Le permis provencal not withstanding, since the building clearly took place in stages over years, you do have to wonder why it was not stopped much earlier, particularly if there were objections registered? Pity those poor Brits thinking they had bought their little piece of paradise. Anyone who has lived anywhere close to a helipad can attest to the sheer horror of the clattering arrivals and departures at all hours of the day and night. Alas, their use increasingly seems de rigeur for the great and the not-so-good.

Barbra January 28, 2021 - 2:23 pm

Niech to bezczelne bydlę odkupi skrawek ziemi od ludzi, których skrzywdził. Stać go było na przychylność nadzoru budowlanego przez lata to niech choć zadośćuczynienie zrobi.

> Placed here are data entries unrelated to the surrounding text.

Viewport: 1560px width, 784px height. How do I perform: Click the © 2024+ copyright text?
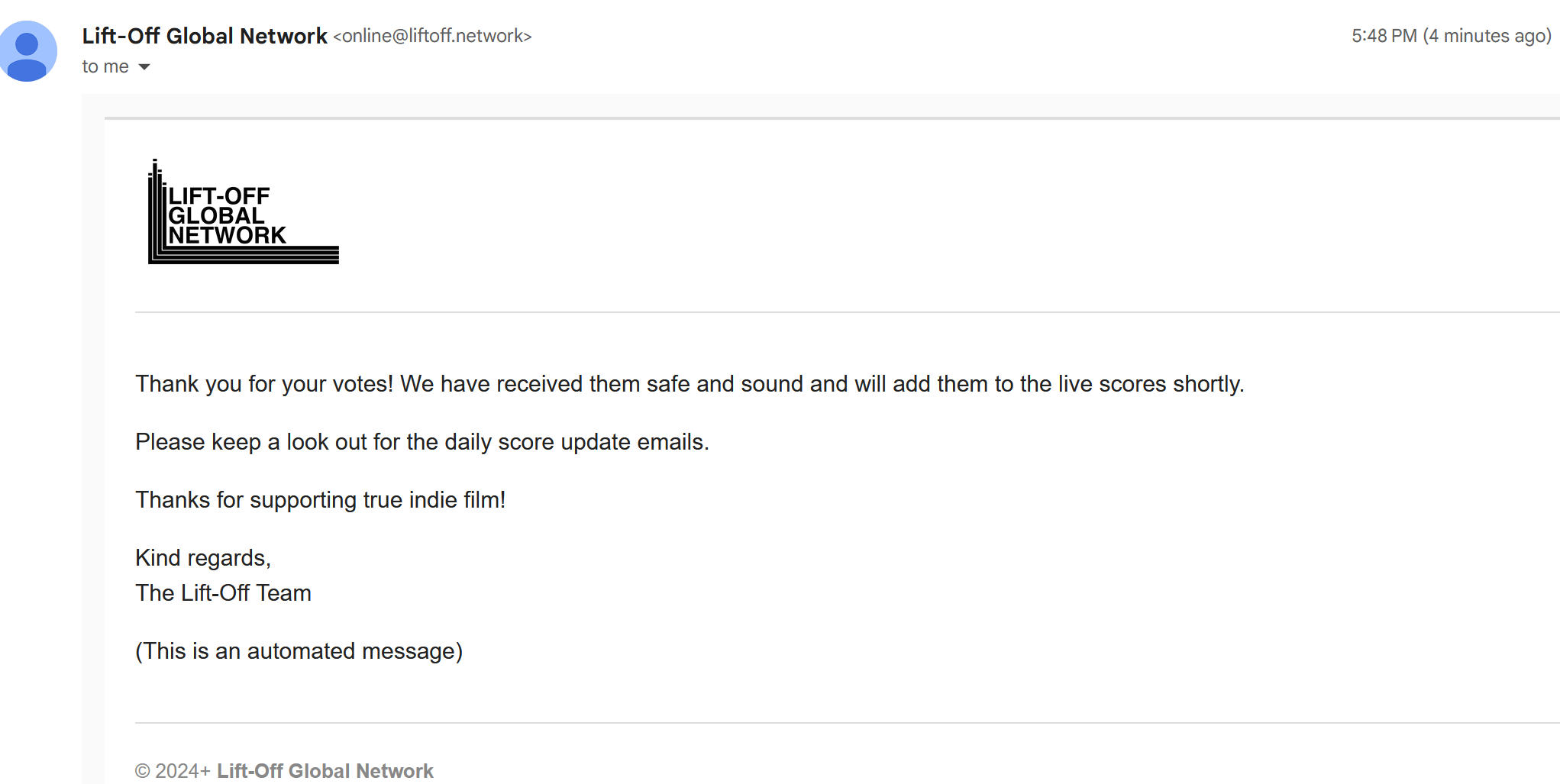173,771
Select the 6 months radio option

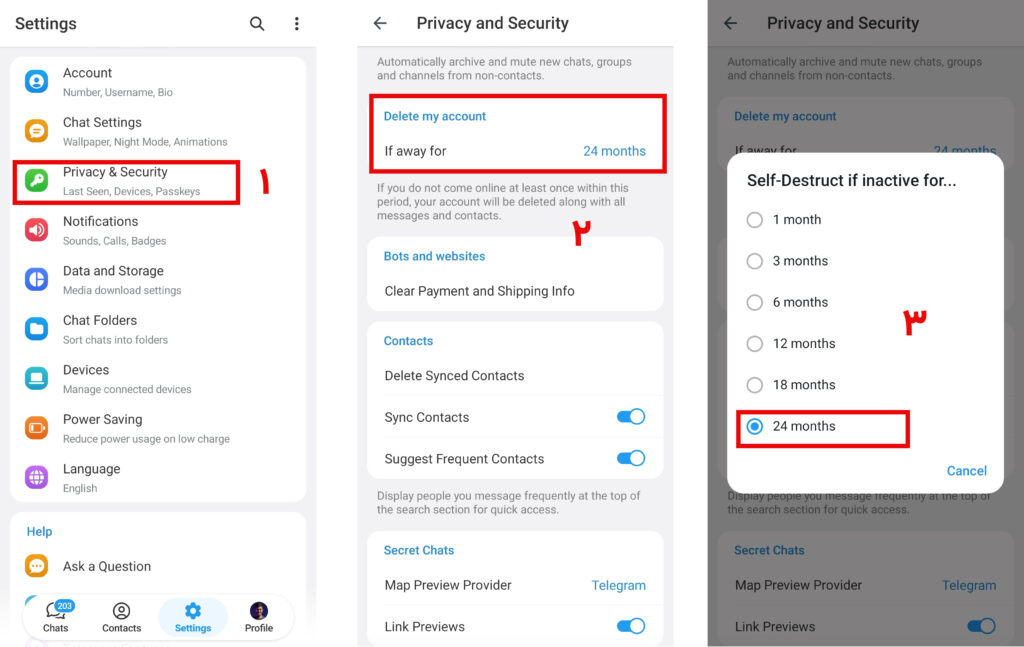tap(755, 302)
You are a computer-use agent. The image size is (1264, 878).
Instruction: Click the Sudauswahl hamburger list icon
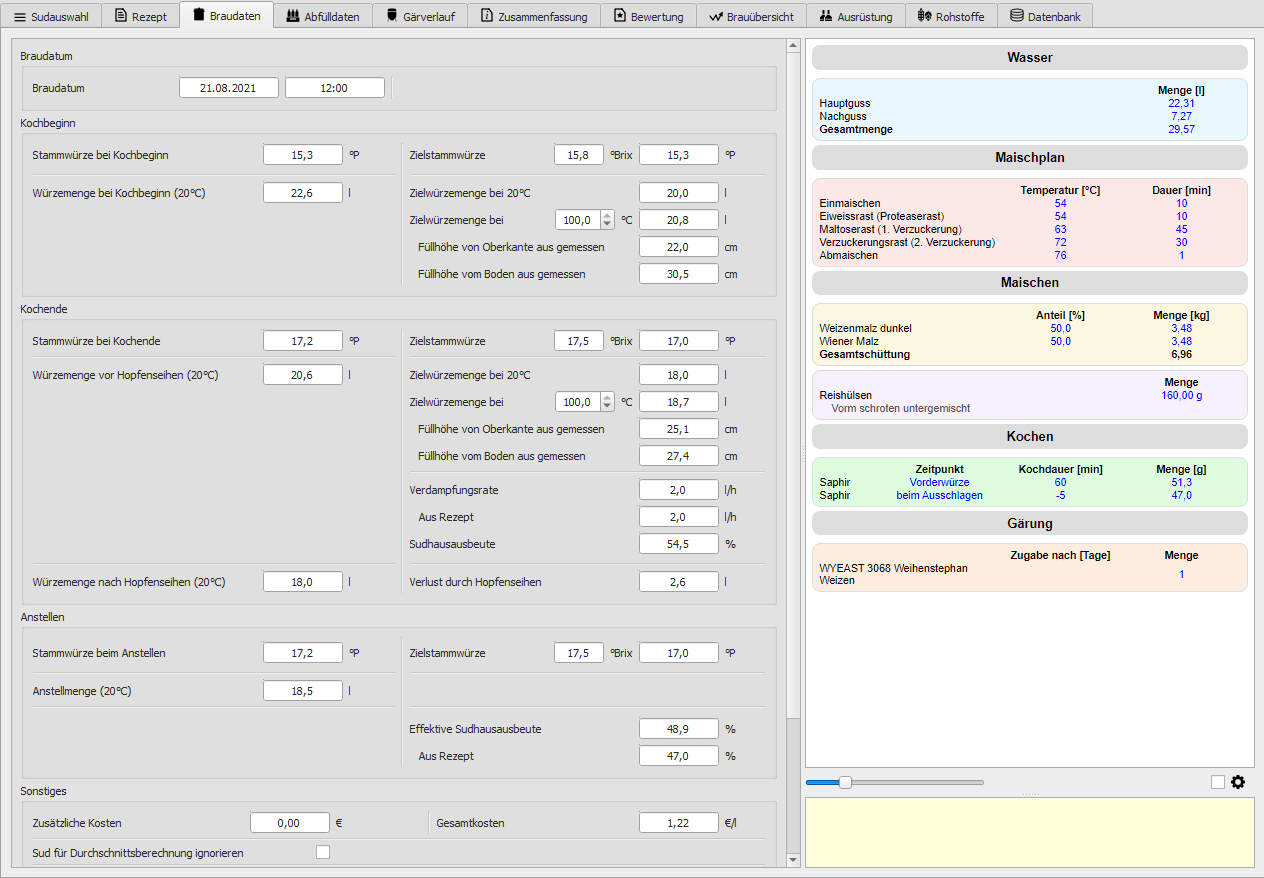(20, 17)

Jayne Turnbull January 26, 2021 - 11:10 am

Not sure how I feel. I feel perplexed that a fully functioning building might be torn down, I feel concern for the lifestyle of his neighbours, Patrick and his dreams seem in tatters, as someone else said perhaps a big fine and high taxes might deter others from doing this

Giftbasketworldwide January 28, 2021 - 9:34 am

It looks absolutely amazing.

Constance February 4, 2021 - 2:54 pm

Bless the French! When it comes to preserving the lifestyle and aesthetics of the “terroir”, they are tops. I mean, anyone who has lived in France knows you have to have formal approval of the color you plan to paint your shutters before you actually paint, and, heaven forbid you should use Breton blue in the Oise. Mr. Diter is subject to the same rules as everyone else, no exceptions for the rich and famous.

Peter wagner February 7, 2021 - 3:02 pm

Jealousy drives small minds to vengeance.

Jerry Anne February 7, 2021 - 4:08 pm

Save this beautiful home and sure fine him appro !

Ligia Klaver February 8, 2021 - 2:42 am

Interesting article, Sharon. Rules should apply to everyone. I do wish this beautiful home would be saved.

Sheila in SF February 15, 2021 - 3:48 am

How is it he managed to build without the planning department becoming aware of the construction during all those years?

Teddee Grace March 1, 2021 - 6:05 pm

His error lay in forgetting to ask permission. And he didn’t follow the rules. The property should be confiscated and used for something that benefits the entire region.

Alice March 4, 2021 - 1:35 pm

Thus, despite the risks associated with investing in housing, it is still one of the best ways to preserve and increase your capital, especially if you choose the right and smart object for investment . Real estate almost never falls in price, and if sometimes it gets cheaper, then quite slightly. Soon the cost will still rise. By registering ownership of an apartment, you practically eliminate the possibility of losing capital.

Memie March 18, 2021 - 3:48 pm

I always look at these things by asking “what if every property owner did this?” By allowing this to continue you are creating precedence. Has to go.

Nettie March 24, 2021 - 12:31 am

It is a beautiful property but it would be distressing to live nearby and have the traffic and noise. I wouldn’t want to see it torn down but heavy penalties are in order and some rules about usage on a property such as this.